Arscott explained that in aerial yoga, there is non-compression inversions which help to strengthen the spine and essentially aid in realigning the body.
“So, it realigns the body, rejuvenates the body, re-energises the body, and it is an anti-ageing (fitness fusion),” Arscott insisted.
And guess what? You do not have to have yoga experience or be a fitness junkie. The aerial yoga instructor told Your Health Your Wealth that each instructor cues the clients for each movement and that anyone can get into a pose as effortlessly as another.
“The anti-gravity hammock is a silk hammock. It can stretch only one way. It is nine feet in length, six feet in width…and it can hold up to 1000 pounds,” Arscott said of the hammock that is used in aerial yoga.
She insisted that once a client you can release your fear, then anyone can do and enjoy aerial yoga.
However, if you are pregnant or not sure you are expecting, or if you suffer from glaucoma and high blood pressure, Arscott said in these cases aerial yoga would not be recommended so as not to aggravate symptoms associated with the existing conditions.

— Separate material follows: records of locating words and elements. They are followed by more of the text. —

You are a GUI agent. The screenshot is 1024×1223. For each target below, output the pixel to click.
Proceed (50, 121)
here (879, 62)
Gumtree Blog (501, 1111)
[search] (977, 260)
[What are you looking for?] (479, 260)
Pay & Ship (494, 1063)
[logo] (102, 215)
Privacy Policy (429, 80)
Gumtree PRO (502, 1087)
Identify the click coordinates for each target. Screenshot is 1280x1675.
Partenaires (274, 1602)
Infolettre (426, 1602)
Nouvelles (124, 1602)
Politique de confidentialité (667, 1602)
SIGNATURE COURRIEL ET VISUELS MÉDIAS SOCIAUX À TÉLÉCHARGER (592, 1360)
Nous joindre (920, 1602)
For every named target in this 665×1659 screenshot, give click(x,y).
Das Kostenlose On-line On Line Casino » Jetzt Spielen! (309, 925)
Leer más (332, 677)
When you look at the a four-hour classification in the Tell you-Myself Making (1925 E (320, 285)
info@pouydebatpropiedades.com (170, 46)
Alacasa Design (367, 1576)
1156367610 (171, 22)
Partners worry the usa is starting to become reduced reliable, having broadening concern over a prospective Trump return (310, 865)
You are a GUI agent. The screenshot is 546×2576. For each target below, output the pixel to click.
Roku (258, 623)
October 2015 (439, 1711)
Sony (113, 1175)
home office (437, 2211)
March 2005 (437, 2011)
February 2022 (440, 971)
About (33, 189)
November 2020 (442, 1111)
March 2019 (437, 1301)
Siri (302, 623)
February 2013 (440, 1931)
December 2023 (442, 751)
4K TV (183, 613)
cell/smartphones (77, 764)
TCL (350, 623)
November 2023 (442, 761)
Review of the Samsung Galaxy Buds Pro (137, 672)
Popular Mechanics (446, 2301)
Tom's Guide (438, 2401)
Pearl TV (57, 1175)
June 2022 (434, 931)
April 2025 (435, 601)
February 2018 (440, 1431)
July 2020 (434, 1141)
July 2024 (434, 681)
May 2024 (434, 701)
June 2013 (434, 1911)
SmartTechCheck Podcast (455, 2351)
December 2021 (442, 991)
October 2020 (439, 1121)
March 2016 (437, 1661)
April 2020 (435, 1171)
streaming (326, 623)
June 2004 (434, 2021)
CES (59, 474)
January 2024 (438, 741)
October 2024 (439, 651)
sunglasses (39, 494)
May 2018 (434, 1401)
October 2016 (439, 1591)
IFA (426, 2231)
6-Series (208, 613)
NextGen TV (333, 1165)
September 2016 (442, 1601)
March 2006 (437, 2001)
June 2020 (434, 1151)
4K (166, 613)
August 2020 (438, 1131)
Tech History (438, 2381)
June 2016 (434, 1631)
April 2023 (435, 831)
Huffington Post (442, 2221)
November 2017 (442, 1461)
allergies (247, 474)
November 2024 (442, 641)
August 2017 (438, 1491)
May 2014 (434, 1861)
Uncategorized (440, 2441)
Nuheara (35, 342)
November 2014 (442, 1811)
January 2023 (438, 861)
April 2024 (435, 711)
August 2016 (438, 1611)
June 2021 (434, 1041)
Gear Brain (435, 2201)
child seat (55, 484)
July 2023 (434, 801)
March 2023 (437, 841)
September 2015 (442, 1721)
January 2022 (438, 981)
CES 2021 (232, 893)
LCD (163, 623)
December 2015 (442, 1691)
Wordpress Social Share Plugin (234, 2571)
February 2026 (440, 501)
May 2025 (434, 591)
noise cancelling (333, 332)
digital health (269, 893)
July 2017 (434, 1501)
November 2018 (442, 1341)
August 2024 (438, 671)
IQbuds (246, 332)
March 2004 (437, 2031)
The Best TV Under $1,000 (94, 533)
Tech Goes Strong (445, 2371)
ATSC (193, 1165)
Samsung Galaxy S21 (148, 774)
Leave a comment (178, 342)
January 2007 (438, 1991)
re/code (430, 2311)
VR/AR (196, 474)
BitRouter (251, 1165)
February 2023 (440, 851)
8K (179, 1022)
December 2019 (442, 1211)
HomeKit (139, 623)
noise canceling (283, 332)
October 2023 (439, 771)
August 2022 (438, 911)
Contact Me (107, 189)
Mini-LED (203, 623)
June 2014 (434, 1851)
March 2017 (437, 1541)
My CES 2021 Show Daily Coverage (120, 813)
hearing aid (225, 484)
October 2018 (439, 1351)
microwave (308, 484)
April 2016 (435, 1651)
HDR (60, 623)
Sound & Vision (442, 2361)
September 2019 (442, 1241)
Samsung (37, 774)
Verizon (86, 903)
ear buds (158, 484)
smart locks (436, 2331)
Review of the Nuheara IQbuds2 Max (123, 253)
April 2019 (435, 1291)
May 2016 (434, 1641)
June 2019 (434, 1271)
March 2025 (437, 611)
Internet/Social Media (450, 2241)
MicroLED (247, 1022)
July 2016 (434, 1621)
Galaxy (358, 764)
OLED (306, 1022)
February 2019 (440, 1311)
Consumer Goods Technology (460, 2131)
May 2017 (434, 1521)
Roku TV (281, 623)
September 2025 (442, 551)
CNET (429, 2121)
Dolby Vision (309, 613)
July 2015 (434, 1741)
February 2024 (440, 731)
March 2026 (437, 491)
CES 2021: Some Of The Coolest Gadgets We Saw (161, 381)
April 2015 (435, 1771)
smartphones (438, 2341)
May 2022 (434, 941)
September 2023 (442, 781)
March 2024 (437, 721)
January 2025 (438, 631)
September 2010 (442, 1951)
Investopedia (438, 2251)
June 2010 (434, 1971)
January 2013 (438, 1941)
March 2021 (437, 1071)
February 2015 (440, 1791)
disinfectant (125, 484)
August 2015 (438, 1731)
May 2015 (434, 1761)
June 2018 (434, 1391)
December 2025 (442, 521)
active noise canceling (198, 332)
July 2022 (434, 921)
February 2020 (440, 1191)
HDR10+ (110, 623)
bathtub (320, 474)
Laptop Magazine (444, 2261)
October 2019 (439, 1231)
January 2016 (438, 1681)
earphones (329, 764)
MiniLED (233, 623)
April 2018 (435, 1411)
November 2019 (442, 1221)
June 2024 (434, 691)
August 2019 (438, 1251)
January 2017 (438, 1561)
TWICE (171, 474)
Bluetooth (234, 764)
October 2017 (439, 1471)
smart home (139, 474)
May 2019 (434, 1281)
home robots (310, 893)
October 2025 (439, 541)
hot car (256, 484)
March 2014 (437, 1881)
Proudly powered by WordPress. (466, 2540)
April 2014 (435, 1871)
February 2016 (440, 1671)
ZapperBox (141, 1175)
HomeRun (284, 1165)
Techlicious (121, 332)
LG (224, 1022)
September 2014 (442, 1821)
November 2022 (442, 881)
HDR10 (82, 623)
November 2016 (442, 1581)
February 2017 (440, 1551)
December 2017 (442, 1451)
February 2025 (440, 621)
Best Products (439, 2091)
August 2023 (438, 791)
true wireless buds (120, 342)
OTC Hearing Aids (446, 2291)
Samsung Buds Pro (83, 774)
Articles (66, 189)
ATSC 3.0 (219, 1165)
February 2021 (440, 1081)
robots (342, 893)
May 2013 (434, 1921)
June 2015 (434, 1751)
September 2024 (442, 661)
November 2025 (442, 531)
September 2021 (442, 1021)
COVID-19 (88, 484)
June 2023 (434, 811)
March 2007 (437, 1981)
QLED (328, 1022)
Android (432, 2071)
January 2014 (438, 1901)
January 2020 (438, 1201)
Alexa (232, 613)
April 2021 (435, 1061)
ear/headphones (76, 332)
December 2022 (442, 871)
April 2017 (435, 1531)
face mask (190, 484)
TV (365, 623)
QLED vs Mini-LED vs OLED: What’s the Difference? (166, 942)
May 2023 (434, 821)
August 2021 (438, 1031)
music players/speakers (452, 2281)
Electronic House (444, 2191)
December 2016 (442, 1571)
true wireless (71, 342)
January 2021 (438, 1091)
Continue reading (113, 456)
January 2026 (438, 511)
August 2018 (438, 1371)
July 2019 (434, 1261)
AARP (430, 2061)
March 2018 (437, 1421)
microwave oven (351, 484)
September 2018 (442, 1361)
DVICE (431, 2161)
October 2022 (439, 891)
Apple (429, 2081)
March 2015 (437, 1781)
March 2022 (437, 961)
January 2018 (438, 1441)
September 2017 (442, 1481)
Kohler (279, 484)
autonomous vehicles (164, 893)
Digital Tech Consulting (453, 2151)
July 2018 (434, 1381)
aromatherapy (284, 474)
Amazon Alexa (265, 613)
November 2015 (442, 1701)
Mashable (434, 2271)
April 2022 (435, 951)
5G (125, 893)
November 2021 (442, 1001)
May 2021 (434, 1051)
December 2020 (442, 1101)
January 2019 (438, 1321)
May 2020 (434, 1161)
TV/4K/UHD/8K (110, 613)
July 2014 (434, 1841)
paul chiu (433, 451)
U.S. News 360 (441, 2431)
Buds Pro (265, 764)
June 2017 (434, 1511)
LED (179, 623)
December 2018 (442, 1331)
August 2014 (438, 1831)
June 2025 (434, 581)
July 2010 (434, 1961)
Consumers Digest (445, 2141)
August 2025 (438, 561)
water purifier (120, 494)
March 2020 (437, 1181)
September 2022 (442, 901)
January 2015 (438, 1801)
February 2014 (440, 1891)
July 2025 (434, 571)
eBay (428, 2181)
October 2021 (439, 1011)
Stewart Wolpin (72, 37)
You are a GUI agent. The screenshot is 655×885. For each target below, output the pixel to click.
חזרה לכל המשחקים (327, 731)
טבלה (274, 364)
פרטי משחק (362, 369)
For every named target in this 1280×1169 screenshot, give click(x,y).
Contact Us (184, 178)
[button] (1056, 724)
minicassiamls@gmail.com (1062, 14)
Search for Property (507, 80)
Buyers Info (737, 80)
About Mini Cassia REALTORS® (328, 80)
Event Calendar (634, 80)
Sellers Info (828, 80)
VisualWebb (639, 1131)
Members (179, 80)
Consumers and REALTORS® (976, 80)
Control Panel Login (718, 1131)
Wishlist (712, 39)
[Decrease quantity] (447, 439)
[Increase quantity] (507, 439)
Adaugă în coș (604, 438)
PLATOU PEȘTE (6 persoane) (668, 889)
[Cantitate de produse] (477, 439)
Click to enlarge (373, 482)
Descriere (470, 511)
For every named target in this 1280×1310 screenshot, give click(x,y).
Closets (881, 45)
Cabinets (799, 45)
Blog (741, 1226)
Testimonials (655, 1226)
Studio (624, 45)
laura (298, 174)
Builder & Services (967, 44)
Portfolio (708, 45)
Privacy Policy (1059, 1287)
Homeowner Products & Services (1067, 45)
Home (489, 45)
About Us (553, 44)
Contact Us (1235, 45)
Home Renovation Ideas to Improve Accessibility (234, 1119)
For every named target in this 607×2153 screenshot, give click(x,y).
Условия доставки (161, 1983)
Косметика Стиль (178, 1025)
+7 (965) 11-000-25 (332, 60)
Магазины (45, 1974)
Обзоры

“There are several health benefits apart from just detoxing the body. Once you start to turn your body upside down you start to shake things up… you shaking things up is allowing your body to release all the toxins. So it does rejuvenate the body by detoxing the body,” Arscott noted. “It also (builds) upper body strength, lower body strength, core strength, it lubricates the joints, and it realigns the body.”
The boutique fitness studio co-founder told Your Health Your Wealth that as far as she is aware, Chai Studios is the only studio currently offering aerial yoga.
A session usually lasts for an hour and it includes warming up, cooling down as well as your resting pose.
“The breathing technique is the aspect we incorporate in aerial yoga because you still want to maintain the mind, body and spiritual relationship, that is what allows you to release tensions in the body,” Arscott insisted. “Warming up is to make sure that you are acquainted with the apparatus and comfortable with the apparatus. And then from there you can enter each pose. While cooling down again brings the body down, brings your awareness down and consciously relaxes the body.”
She admitted that aerial yoga is not very popular in Jamaica but insisted that it is a growing form of fusion fitness in the United States of America.
Arscott told Your Health Your Wealth that once you can erase the fear, you can enjoy the various benefits to be had from aerial yoga.